All things being said, when I started my catering business I did it with a small amount of money. I did have a kitchen available because of my food service management company. If I didn't have a kitchen available I would look at talking with Churches, Community centers and other facilities that have full kitchens that you may be able to rent as needed. I would also approach restaurants and cafes that may only have M-F breakfast and lunch service. This would give you an opportunity to lease space from them to do your evening and weekend catering. Everything you need to do offsite catering can be rented. You can figure all that into your cost. Try to think outside the box and see how you can accomplish this with very little money. You also need to figure out how your going to get clients........Good Luck......ChefBillyB
Joined Jun 29, 2018
Instead of getting a loan, why not start by your boot straps. Check out the cottage industry rules in your area. Start making one thing and selling it on facebook or via social media. Do this as a side business / second job. Pay your bills. Save your money. Grow it slow and when you make enough stuff to justify a store front, rent a small place.
Joined Oct 10, 2005
Since you have no experience with catering, may I suggest working for a catering co. for a while before you take the plunge?

The advantages of this are:
-First hand experience of catering, from soliciting sales to final clean up.

-Opportunity to see if this kind of lifestyle and its demands are agreeable with your body and mind.

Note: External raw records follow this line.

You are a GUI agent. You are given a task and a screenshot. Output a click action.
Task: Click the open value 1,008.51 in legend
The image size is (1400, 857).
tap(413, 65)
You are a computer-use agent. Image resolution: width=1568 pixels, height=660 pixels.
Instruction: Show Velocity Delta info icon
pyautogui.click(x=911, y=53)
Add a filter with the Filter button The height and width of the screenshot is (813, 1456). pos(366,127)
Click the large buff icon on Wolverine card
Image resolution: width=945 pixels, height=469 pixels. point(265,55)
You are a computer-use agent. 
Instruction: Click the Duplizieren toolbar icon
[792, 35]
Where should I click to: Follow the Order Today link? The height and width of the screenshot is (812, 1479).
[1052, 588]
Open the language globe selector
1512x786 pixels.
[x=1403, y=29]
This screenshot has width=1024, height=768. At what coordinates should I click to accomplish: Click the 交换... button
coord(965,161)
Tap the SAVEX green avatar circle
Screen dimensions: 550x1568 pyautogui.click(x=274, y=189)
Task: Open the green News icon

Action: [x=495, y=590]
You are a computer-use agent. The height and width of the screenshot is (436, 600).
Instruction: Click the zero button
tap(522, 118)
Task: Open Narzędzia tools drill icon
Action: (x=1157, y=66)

-Opportunity to see what kind of catering you want to do(ie. special events, weddings, corporate, institutions, etc. Yes there are many types of catering, and successfull caterers specialize in only one or two types)

-While the pay might not be much, at least you won’t go backwards financially)

-Opportunity to work with staff, see what they are capable of, what they earn, and what they want. These are the kind of people you would be hiring if you had your own business.

-Opportunity to see the purchase of bulk supplies and ingredients, what they cost, and what to look for.

-In the future, if and when you do want a loan, experience in the industry is not only a bonus, but pretty much a must. (Banks are kinda funny about loaning money to food industries....).

So, not to put too fine an edge on this post, but you got to know what you are doing BEFORE you sign a lease, contract or agreement.